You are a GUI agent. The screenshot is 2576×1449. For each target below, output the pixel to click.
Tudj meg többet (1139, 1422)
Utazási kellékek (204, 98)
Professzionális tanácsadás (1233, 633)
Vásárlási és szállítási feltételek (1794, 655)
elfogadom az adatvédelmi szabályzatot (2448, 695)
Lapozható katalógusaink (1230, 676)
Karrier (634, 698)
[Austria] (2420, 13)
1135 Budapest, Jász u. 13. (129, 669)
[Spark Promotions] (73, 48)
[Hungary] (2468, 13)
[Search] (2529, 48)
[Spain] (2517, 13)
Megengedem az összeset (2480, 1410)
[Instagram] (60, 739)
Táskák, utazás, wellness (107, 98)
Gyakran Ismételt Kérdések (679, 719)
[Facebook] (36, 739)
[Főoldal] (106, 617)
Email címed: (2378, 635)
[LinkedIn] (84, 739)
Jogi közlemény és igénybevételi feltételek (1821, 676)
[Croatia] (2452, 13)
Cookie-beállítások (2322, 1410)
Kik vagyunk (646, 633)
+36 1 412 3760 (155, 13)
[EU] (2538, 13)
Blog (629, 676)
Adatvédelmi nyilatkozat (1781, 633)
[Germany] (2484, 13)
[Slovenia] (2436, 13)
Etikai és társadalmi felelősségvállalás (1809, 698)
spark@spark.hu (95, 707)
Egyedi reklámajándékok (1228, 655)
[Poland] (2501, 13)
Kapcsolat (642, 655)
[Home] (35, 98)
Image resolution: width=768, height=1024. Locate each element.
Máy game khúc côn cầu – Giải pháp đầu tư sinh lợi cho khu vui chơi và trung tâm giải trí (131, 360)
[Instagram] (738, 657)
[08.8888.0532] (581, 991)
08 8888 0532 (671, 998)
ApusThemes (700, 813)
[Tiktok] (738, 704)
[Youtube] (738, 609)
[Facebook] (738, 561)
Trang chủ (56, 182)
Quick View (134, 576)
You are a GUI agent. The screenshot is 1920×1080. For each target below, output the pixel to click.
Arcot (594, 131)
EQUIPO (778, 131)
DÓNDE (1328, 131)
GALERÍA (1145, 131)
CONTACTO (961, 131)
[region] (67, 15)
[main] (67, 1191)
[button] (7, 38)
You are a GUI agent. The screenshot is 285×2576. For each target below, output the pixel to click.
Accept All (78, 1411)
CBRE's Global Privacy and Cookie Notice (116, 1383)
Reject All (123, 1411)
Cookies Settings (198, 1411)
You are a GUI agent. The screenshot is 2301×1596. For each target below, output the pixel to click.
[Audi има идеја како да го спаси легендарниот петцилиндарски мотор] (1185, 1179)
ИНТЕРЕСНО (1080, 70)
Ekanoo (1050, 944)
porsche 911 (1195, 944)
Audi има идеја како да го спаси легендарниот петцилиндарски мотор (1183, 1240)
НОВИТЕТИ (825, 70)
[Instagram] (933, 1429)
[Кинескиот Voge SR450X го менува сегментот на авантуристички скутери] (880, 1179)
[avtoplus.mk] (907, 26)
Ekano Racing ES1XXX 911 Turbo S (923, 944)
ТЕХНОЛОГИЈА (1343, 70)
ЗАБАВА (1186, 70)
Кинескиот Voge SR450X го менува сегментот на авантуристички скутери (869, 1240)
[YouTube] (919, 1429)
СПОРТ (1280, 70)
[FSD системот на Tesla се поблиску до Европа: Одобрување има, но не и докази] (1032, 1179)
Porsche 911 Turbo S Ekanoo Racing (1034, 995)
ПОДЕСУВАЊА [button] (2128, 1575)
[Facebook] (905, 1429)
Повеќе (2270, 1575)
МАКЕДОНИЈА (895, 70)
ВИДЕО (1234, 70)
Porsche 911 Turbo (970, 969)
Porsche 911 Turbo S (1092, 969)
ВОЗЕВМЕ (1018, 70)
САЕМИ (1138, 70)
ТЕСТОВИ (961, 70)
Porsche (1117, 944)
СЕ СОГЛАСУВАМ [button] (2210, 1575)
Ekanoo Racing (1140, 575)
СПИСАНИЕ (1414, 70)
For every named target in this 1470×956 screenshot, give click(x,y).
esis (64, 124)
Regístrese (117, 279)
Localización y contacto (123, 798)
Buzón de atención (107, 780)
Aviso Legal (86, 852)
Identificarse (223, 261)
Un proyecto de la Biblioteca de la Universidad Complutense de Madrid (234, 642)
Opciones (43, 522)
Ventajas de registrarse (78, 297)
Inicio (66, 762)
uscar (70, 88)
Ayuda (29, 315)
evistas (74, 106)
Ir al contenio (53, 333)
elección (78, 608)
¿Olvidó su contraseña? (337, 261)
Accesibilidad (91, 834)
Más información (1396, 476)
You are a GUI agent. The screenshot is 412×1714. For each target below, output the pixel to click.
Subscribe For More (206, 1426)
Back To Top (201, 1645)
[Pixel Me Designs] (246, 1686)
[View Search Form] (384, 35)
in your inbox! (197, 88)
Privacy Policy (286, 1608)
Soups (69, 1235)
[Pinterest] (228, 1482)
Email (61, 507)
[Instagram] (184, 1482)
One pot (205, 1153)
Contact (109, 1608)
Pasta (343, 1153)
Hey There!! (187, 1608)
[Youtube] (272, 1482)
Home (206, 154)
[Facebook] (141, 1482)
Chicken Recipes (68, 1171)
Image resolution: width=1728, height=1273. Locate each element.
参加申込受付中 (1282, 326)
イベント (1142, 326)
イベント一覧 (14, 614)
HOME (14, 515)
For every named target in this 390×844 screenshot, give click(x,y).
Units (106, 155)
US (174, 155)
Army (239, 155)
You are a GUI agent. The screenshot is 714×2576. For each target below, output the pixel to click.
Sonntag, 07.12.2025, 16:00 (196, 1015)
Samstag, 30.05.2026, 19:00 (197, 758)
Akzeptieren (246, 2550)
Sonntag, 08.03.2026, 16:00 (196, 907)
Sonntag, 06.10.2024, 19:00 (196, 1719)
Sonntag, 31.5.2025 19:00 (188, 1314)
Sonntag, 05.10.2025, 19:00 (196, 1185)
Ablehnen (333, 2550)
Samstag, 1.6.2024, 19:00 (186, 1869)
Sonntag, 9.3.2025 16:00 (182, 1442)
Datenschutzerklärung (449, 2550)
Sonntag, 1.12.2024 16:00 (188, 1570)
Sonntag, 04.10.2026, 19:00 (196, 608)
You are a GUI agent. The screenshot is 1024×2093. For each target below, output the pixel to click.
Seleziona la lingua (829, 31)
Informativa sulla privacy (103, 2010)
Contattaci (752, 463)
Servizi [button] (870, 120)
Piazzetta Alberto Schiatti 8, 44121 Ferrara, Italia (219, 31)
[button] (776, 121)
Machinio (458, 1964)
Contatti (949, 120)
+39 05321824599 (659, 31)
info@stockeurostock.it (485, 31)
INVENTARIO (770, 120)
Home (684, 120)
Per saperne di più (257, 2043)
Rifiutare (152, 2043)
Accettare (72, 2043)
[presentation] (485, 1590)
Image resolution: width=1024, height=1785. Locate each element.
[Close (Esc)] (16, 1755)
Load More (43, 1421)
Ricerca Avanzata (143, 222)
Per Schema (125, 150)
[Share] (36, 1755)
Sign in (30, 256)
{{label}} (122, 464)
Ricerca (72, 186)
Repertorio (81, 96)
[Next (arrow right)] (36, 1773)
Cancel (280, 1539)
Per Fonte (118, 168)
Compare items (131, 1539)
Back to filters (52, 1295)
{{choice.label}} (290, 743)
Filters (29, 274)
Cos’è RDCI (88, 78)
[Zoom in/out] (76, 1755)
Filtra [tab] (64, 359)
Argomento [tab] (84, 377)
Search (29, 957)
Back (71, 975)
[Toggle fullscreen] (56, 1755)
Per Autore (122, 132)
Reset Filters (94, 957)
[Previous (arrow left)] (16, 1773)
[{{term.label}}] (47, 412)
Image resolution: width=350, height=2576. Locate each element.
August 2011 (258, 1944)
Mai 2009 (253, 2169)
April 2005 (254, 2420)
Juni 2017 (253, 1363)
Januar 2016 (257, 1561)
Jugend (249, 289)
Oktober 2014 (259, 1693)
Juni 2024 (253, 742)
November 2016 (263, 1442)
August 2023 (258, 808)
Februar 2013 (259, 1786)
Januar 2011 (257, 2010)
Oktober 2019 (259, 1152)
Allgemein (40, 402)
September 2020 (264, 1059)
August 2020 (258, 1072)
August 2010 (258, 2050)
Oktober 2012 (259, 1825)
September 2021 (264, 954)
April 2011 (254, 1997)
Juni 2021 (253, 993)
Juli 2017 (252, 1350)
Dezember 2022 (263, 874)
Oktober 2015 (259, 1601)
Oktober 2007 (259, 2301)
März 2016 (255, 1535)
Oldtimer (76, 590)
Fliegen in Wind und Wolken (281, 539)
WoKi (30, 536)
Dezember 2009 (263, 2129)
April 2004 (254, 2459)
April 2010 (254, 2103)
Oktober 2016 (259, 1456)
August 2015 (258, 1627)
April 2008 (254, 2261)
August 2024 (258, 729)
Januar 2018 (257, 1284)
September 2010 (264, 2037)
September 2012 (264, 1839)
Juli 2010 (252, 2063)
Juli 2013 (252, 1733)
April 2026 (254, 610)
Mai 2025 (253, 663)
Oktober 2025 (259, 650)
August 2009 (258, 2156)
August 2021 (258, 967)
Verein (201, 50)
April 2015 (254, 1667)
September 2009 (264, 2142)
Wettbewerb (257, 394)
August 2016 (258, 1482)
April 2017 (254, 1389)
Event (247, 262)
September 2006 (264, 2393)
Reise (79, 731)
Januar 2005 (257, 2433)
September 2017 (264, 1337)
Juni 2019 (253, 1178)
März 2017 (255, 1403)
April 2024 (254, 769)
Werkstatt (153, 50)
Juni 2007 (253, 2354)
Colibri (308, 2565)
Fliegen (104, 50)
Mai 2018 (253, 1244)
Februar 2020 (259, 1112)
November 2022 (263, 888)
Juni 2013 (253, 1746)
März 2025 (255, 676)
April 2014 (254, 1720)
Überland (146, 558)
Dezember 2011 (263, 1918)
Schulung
------------------------------------------------
## TASK BRIEF
Your answer should be a single number: the count of lines above with the word "Audi".

## EXPECTED ANSWER
2